• **WORK TO COMPLETE**:
Search the records for "computer". Copy every line where it appears.

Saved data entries
((
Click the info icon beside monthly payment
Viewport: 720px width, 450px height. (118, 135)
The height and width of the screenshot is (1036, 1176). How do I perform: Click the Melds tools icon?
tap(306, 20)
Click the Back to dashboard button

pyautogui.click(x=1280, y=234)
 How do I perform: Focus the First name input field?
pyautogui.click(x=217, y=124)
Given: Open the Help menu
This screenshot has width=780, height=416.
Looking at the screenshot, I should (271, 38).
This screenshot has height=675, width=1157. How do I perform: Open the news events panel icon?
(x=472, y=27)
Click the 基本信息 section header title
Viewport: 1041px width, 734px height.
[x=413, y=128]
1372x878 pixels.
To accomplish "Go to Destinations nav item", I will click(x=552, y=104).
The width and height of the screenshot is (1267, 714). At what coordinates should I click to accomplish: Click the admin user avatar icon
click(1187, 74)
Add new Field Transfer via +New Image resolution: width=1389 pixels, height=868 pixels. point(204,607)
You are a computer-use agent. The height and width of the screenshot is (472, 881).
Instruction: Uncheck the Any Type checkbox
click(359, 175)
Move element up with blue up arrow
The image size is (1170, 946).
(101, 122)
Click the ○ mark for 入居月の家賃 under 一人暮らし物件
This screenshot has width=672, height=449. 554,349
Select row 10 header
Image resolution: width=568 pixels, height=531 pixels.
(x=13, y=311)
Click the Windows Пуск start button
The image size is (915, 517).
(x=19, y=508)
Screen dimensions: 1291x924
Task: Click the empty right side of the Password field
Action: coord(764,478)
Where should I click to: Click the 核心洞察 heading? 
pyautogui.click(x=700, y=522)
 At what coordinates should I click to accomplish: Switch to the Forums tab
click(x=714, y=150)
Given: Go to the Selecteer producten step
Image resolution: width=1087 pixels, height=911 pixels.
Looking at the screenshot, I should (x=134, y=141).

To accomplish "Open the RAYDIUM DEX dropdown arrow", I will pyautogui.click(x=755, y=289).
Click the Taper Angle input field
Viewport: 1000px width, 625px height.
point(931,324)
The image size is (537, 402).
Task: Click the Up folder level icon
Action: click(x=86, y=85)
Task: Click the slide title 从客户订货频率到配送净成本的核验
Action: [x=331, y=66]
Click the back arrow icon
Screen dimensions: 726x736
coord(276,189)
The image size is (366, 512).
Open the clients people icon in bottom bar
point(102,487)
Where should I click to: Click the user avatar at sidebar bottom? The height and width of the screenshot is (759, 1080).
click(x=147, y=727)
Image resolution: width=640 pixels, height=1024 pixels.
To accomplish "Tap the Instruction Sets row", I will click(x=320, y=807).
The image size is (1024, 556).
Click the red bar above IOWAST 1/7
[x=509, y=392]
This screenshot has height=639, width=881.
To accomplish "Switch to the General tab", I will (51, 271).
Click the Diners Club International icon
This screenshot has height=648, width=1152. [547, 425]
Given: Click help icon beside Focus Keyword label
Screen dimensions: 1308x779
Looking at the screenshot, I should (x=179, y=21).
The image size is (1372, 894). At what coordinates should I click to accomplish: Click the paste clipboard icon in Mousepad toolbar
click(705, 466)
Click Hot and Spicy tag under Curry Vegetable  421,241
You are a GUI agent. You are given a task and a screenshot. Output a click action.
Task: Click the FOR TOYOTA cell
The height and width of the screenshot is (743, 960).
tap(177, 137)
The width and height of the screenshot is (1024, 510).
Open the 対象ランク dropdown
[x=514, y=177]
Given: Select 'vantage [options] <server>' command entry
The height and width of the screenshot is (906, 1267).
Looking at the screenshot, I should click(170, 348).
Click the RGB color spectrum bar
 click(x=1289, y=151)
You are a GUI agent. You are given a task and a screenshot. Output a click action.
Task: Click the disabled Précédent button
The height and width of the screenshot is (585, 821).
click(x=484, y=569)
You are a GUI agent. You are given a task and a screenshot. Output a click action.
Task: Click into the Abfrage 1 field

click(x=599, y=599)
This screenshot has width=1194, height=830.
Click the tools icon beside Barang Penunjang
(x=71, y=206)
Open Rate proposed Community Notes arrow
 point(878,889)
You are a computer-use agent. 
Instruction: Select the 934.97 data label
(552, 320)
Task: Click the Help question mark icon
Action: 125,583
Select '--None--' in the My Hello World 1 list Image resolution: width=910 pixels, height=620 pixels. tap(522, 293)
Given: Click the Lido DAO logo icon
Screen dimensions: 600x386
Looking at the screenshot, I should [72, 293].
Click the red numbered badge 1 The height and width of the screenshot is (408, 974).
))
• **WRITTEN SOLUTION**:
You are a computer-use agent. The height and width of the screenshot is (472, 881).
You are a computer-use agent. 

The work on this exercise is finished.